Reply only with how many lines below contain "Image".
*** Opening of TASK MATERIAL ***
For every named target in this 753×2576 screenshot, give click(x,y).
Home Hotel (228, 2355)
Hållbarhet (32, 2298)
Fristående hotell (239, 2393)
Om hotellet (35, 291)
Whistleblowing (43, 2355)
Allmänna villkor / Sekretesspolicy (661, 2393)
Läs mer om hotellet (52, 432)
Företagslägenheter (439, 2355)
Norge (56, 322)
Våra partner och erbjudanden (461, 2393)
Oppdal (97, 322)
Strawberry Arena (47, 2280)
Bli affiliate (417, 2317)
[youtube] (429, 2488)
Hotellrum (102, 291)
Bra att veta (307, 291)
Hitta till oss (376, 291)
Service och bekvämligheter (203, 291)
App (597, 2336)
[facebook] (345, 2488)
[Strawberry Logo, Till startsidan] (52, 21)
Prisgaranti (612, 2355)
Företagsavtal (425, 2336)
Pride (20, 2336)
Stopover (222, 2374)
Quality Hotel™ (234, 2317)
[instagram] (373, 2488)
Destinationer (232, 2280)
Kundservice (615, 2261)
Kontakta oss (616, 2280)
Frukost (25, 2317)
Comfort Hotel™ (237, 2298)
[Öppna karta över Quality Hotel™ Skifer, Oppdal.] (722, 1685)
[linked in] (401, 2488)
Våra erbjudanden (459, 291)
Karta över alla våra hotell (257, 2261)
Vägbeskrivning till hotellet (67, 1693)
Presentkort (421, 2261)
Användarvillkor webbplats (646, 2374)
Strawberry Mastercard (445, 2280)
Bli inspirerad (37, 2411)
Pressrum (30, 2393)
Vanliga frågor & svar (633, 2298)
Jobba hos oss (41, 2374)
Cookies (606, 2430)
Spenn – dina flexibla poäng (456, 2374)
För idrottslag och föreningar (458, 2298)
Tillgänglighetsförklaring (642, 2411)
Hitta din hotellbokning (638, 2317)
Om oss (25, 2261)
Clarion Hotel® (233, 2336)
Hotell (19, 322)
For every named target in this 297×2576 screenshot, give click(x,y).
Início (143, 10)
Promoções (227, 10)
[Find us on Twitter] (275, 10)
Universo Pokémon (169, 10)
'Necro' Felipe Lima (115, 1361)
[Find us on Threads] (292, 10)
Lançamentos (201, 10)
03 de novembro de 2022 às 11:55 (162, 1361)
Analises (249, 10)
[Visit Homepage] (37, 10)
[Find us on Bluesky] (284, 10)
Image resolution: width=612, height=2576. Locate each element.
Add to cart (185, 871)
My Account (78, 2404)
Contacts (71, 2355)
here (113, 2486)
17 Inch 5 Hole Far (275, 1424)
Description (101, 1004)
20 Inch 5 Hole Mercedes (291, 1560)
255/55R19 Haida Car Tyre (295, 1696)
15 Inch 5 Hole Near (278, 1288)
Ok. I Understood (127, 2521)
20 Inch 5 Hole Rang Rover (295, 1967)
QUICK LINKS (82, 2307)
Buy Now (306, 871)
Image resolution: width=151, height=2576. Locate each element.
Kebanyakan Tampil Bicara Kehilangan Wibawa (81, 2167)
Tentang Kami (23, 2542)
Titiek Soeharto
*** Close of TASK MATERIAL ***
▶ **ANSWER TO THE EXERCISE**:
2